Este tipo de tertulias literarias siempre habían sido exclusivamente para hombres enviciados en el arte de las letras, que proliferaban tanto o más que los bandidos.
Villamediana, en su último viaje a Zaragoza, supo que por aquellos lares había tantas mujeres escritoras como hombres en Madrid. Estas señoras de la pluma también solían reunirse una vez al mes en una academia que ellas mismas habían fundado. Nuestro anfitrión, siendo como era el artífice de los más entretenidos saraos, pensó que no sería mala cosa hacer algo similar en la corte, ya que la conjunción de verso y mujer siempre había dado resultado.
Convocó, por medio de pasquines que pegó en todos los rincones de la villa, un premio literario para todas las damas que deseasen concurrir. La expectación entre las monjas, hidalgas y nobles que no eran analfabetas fue inmediata, y causó tanta emoción que fueron muy pocas las que no se pertrecharon con pluma y tintero para rimar o escribir lo que a sus calenturientas mentes acudiese.
He de reconocer que yo misma lo intenté durante un par de horas de insomnio. Emborroné decenas de papeles y entinté mis manos, los encajes de los puños de mi camisola y mis sesos con palabras sin sentido. Mi juventud y valiente osadía llegaron a convencerme de que aquel entremés era bueno, pero aún necesitaba una segunda opinión.
Fui a visitar al amigo más versado en estos ardides que conocía. No fue difícil sobornar a los alguaciles que le custodiaban para que me dejasen hablar con él. Al verme al otro lado de la reja, se levantó de un pequeño escritorio que tenía en la celda y acudió a mi encuentro.
Sin decir palabra, le tendí el manoseado papel a través de los barrotes. Lo leyó muy despacio y en silencio. Temí el momento en el que mi buen amigo Francisco de Quevedo y Villegas se ajustó los anteojos como siempre hacía antes de satirizar. Me miró fijamente a los ojos antes de dejar que una sonora carcajada manase de su gaznate. En cuanto su mofa cesó, le pregunté con humildad si tan malo era y me contestó con una sola palabra: «Peor».

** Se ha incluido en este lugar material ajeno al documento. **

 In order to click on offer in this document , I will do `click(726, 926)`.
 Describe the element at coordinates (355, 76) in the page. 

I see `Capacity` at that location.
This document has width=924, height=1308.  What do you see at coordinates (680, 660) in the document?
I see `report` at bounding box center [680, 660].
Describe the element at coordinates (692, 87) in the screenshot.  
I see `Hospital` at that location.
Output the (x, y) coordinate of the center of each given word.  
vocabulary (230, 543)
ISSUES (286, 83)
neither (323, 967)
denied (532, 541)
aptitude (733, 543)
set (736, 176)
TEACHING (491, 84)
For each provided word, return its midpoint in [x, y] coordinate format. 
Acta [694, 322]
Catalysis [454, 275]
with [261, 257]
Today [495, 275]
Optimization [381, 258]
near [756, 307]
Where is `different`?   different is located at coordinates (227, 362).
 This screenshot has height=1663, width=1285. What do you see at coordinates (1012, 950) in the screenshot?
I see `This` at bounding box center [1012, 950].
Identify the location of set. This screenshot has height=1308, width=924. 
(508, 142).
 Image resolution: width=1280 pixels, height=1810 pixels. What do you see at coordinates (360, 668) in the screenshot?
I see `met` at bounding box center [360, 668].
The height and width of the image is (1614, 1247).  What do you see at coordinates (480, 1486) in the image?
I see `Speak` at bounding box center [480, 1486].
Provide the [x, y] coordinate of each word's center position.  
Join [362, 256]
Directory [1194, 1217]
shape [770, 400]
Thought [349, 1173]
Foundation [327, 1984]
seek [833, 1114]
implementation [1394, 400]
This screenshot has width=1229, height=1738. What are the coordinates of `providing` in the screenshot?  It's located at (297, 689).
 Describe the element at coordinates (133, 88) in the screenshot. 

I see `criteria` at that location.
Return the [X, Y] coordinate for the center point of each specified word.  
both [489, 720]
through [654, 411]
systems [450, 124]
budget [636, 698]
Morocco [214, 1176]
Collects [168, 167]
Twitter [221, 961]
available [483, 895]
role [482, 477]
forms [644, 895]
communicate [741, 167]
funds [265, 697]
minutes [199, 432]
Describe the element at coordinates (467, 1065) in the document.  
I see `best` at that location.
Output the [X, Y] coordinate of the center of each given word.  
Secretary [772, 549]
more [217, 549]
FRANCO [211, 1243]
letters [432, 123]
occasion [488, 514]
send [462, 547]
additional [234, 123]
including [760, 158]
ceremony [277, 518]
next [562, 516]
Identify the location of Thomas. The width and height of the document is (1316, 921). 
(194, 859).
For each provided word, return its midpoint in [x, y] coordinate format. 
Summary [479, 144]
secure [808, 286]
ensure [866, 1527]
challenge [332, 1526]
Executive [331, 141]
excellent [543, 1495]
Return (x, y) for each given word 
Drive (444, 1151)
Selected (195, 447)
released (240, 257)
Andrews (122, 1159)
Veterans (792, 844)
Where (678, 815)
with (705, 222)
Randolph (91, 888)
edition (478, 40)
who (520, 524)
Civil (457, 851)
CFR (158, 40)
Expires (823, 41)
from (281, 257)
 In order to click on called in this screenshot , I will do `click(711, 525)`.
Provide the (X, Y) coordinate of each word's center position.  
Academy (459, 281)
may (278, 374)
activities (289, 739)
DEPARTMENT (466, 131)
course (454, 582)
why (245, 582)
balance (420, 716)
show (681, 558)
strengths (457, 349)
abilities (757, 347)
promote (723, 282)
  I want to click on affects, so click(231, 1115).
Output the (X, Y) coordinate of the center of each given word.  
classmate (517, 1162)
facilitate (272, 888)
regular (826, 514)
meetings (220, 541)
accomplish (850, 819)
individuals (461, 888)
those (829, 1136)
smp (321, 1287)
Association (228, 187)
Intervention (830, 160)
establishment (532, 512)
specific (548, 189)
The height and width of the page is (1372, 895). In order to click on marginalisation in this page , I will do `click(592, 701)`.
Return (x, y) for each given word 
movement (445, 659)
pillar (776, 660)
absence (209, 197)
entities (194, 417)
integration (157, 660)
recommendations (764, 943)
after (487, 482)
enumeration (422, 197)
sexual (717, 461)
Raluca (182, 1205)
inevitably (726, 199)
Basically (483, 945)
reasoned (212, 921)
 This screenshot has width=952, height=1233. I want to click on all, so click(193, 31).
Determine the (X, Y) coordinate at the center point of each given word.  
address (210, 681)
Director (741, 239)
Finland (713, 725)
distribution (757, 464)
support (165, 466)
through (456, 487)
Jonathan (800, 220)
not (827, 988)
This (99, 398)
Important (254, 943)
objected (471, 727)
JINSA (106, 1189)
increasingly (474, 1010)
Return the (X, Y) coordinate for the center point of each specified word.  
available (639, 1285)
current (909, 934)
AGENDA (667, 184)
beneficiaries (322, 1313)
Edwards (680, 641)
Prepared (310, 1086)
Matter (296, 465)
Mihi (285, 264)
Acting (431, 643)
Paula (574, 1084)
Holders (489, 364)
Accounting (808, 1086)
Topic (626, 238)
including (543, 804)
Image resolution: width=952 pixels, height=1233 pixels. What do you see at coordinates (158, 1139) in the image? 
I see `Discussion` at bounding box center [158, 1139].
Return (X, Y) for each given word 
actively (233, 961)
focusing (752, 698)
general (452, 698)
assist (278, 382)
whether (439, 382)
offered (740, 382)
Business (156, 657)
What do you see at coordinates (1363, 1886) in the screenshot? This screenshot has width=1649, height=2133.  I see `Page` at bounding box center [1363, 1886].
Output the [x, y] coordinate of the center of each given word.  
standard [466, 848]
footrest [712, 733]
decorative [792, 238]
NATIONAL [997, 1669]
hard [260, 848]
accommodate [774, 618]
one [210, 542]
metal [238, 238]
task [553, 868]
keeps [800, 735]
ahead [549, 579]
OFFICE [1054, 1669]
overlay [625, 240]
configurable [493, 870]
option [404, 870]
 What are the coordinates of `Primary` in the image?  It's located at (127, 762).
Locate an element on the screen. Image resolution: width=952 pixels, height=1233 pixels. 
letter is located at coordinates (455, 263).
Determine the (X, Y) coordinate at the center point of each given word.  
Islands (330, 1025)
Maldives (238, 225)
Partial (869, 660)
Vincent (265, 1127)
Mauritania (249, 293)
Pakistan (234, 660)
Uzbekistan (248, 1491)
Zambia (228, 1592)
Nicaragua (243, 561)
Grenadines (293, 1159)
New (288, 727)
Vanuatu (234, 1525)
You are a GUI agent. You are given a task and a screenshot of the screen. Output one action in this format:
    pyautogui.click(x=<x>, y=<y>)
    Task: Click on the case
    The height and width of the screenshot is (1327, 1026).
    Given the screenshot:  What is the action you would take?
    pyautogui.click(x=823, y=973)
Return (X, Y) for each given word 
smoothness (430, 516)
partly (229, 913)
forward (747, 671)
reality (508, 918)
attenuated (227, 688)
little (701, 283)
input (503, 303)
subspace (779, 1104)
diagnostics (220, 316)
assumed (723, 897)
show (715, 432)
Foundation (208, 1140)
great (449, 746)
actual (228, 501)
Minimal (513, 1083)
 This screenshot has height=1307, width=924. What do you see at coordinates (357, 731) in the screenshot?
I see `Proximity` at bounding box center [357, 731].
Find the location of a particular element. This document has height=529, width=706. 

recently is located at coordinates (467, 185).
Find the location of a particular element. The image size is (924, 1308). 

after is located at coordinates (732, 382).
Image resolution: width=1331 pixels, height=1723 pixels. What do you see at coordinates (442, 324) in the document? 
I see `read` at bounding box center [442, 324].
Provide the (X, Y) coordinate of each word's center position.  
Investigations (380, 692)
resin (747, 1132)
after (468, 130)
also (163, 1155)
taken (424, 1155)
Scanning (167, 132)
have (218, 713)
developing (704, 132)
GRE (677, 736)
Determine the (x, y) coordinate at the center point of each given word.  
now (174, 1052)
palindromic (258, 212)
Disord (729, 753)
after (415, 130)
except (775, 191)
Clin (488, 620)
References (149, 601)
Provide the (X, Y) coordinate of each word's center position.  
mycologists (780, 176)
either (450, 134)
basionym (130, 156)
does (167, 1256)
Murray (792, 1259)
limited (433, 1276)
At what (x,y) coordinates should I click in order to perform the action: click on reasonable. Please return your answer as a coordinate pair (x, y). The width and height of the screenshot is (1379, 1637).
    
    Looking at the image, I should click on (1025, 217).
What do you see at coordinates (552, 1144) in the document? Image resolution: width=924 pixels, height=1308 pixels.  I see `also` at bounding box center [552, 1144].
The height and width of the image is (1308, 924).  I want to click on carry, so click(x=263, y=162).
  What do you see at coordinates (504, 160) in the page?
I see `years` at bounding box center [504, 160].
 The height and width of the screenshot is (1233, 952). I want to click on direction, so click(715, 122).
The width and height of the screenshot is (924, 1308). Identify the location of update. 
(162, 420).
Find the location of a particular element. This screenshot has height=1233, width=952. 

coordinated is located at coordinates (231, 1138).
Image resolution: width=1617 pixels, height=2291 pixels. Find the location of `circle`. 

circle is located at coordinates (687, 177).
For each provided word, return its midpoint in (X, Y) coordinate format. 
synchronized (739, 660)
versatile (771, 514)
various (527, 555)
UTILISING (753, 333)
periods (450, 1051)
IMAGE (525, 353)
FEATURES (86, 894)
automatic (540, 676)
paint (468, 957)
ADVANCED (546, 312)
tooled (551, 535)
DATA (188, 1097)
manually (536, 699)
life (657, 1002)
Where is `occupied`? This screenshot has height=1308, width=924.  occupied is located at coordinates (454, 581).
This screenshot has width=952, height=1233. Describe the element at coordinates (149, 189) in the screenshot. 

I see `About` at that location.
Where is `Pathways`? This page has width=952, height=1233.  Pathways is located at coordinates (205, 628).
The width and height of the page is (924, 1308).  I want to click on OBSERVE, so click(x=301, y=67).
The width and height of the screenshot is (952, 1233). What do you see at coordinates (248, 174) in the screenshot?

Don Francisco intentó enmendar su burla inicial ofreciéndose a ayudarme a repetirlo, pero para entonces mi autoestima se arrastraba cual lombriz en un terral humedecido por la lluvia helada. Deseché su buena disposición para dirigir mi trabajo, consciente de que al final el entremés sería más suyo que mío. Una retirada a tiempo sería lo mejor. En realidad prefería leer que escribir, y por lo menos lo había intentado.
Doña Ana sacó de un escondrijo que había entre los faldones de su tocador un joyero con incrustaciones de marfil. Tomó un broche alargado de esmeraldas, que le tendió a su peluquera para que lo prendiese de su cabello junto a un pedazo de papel arrugado que escondió rápidamente en su faltriquera de terciopelo.
Guardando en un lado de mi boca el barro, sonreí.
—¿También vos escribisteis?
Me miró indignada, eludiendo una respuesta con una reprimenda.
—Doña María, miraos al espejo. Tenéis los dientes marrones. No deberíais mascar tanto barro. Las jóvenes de hoy parecéis más vacas rumiando que damas. Ese uso que se está imponiendo tanto entre las de vuestra edad acabará mellándoos la boca antes de lo debido. Os dejará opilada, el vientre se os hinchará y pondrá duro como el de una preñada a punto de parir y vuestra piel se tornará tan amarillenta como la de un membrillo. ¡Poca penitencia os pone vuestro confesor al privaros de ese vicio durante sólo un día!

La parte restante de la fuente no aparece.